Dynamically, the DUO is a killing machine. Triple f? No problem. Triple p? No sweat. And every level in between. And with the layering I was talking about, the dynamics can turn instantly, as they do live in front of an orchestra. Beethoven’s sfz never had it so good. The transients and decay of minute changes are handled with efficiency and immediacy. Unless you have cloth ears, you won't miss a thing, even on your very favourite recordings. The replication of voices matches the quality of instruments. Perfectly positioned, with diction, sibilants and vocal range gorgeously intact.
Audiophilia colleague Karl Sigman came out to the island last month to visit shortly after I received the Alta Audio Celesta FRM-2 Loudspeakers. There was no problem with my vinyl rig until the day he arrived.
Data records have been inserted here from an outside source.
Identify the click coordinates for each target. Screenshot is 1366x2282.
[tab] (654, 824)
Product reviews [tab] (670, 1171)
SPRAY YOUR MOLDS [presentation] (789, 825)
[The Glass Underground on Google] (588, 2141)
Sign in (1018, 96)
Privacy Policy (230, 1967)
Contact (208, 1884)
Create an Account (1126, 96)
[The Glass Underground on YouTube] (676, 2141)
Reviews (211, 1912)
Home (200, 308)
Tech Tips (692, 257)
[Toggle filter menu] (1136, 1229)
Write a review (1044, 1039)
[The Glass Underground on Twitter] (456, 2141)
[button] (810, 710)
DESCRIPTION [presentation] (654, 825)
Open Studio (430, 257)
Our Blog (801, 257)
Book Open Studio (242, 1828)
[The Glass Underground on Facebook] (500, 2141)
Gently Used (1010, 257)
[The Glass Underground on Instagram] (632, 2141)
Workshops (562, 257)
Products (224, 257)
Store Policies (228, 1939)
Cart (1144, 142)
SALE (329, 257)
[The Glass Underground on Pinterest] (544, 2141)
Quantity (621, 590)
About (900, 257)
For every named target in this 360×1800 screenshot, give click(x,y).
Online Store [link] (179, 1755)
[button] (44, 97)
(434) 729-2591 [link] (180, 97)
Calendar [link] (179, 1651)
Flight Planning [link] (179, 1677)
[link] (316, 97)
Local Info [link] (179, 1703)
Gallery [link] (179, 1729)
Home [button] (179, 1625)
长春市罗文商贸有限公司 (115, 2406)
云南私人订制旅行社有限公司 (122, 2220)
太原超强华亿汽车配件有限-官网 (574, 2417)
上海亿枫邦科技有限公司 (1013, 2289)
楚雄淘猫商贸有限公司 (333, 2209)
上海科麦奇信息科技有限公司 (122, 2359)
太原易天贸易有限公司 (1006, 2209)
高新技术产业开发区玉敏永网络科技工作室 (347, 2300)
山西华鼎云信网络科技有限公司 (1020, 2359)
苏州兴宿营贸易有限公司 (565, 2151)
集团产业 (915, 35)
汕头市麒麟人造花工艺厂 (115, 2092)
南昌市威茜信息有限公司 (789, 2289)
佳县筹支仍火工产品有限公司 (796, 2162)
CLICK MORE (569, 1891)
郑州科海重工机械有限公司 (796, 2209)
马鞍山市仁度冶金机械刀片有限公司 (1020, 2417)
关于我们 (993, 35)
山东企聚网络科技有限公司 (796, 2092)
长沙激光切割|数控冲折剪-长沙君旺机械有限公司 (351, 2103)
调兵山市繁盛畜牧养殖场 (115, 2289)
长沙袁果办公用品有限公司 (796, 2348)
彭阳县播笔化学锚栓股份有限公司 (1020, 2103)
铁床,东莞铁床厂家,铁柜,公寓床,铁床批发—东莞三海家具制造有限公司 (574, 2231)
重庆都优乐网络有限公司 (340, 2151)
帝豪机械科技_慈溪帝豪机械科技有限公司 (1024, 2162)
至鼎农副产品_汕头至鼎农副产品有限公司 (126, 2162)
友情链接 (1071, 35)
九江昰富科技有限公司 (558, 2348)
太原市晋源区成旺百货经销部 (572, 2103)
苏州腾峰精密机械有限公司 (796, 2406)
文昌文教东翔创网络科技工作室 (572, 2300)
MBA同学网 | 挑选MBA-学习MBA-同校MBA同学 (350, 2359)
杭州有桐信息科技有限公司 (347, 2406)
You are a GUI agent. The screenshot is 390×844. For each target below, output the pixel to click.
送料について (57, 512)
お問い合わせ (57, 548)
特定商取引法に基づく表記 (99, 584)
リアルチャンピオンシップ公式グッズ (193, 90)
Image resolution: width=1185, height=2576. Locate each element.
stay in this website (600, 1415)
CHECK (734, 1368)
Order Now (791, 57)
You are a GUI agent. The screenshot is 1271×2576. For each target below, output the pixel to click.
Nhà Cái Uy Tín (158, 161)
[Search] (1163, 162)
Then, a little subsonic nonsense and rumble was creeping in. Man, I was pissed as my audiophile ego got the better of me. A little like your kids acting up in front of the boss. A slight adjustment in the PP-2000 tracking force (it’s a heavy bugger) helped. But with the DUO in the system, nothing but inky blackness and pristine record surfaces. Remarkably quiet. Solved.
An audiophile mentor tells me home truths. ‘There’s still room for the full featured preamplifier’. And always goes on about the unending musical benefits of a quality phono stage. And, ‘play with the loading/gain’. The DUO is that quality phono stage.
The Sutherland Engineering DUO Phono Preamplifier is of superior quality in and out. It’s a gem of a high end product, easily worth its expensive asking price and will give a lifetime of analogue pleasure.
I was not in the audio market for anything after purchasing the very expensive Phasemation cartridge, but the thought of splitting up these two miraculous analogue devices was simply too much to fathom. In the here and now, with my new speakers, new cartridge, new power cords (throughout the system), and now the dynamic DUO, it’s musical Nirvana over here on the island. Very highly recommended.